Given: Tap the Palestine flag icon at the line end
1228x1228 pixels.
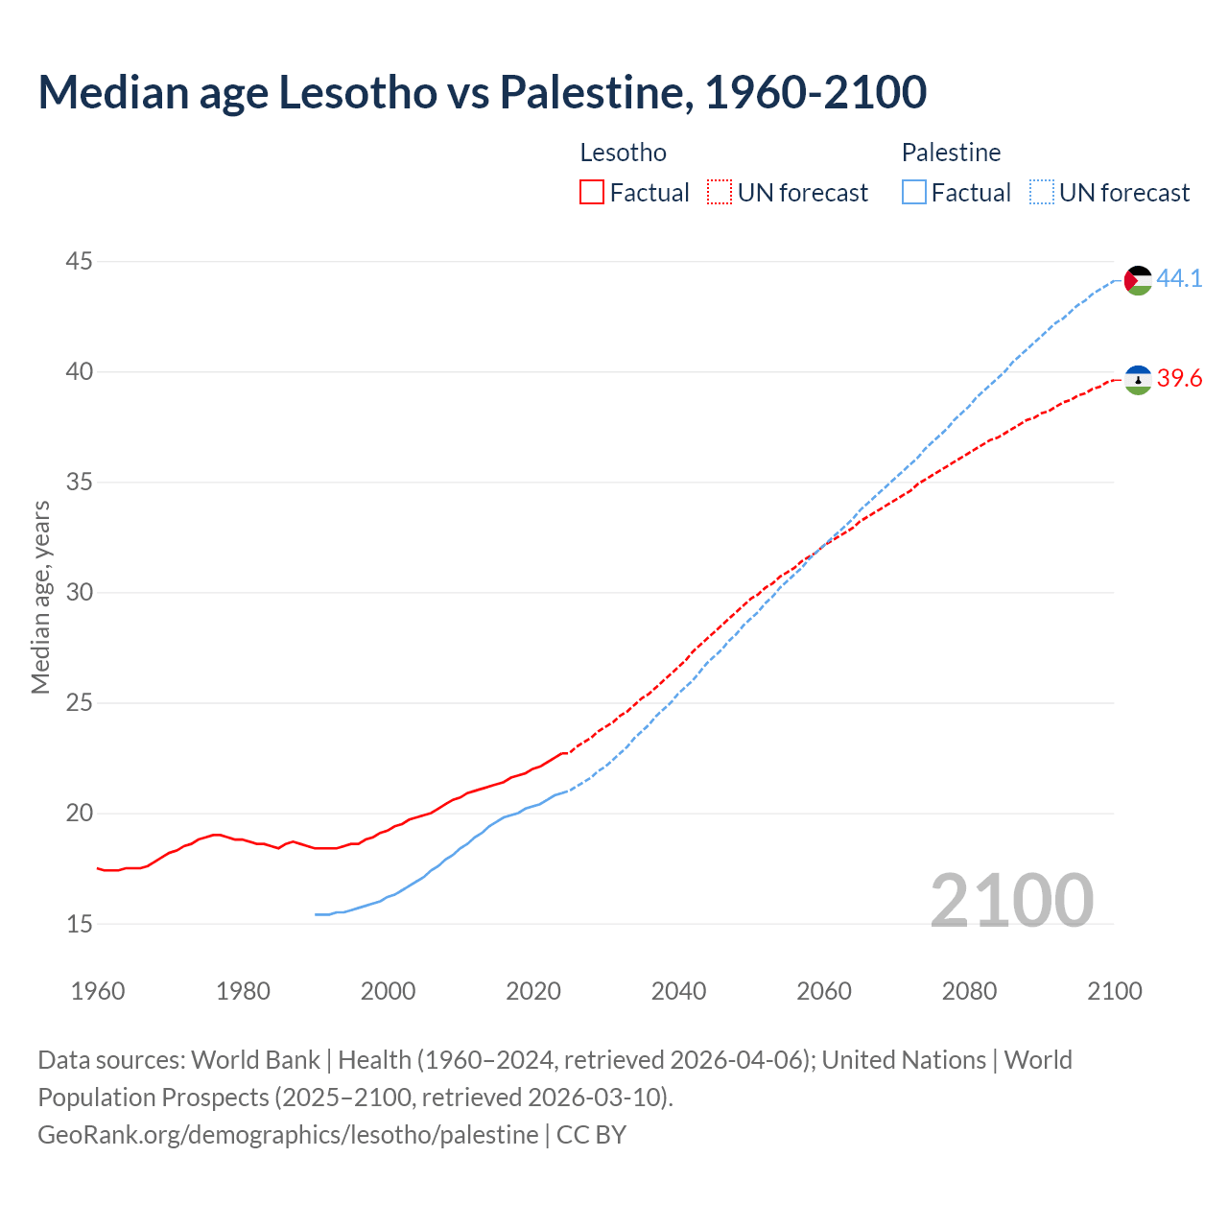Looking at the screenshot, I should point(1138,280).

==

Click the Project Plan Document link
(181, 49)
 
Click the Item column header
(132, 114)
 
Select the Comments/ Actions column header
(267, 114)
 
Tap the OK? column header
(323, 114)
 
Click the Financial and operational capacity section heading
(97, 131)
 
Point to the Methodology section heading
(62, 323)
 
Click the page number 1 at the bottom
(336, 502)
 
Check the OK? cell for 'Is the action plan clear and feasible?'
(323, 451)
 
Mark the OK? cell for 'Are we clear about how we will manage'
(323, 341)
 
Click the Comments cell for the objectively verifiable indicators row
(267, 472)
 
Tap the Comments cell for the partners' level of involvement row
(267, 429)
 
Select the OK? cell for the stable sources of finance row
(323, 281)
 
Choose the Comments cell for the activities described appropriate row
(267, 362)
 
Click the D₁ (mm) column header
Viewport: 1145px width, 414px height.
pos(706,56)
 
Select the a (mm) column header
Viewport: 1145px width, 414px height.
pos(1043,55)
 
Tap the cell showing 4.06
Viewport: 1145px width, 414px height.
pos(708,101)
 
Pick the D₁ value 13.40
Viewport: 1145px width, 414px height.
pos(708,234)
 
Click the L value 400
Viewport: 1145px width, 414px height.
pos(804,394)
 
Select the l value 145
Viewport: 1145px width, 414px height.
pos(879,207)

--

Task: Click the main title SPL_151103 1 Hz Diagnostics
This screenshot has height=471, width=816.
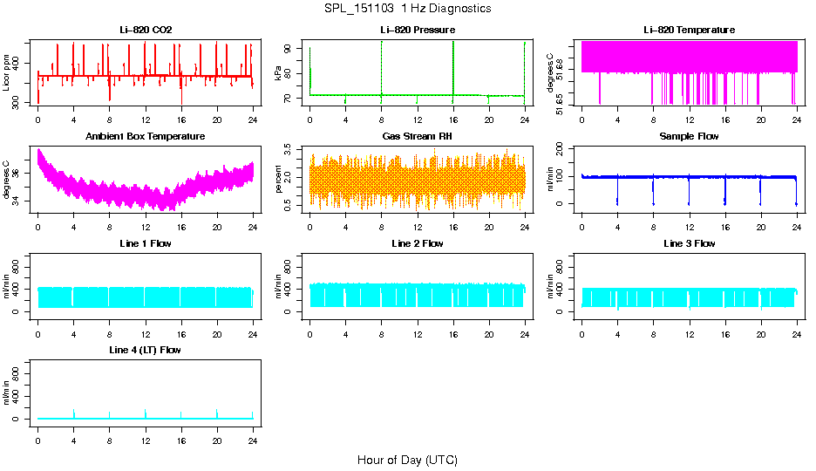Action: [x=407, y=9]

Task description -
Reproduce the part that opens with the line containing "Given: Tap the" and closes with the line containing "Looking at the", replacing "flag icon" with "flag symbol" and keeping everything else the same. Leave the picture out of your answer.

Result of this task -
Given: Tap the Palestine flag symbol at the line end
1228x1228 pixels.
Looking at the screenshot, I should point(1138,280).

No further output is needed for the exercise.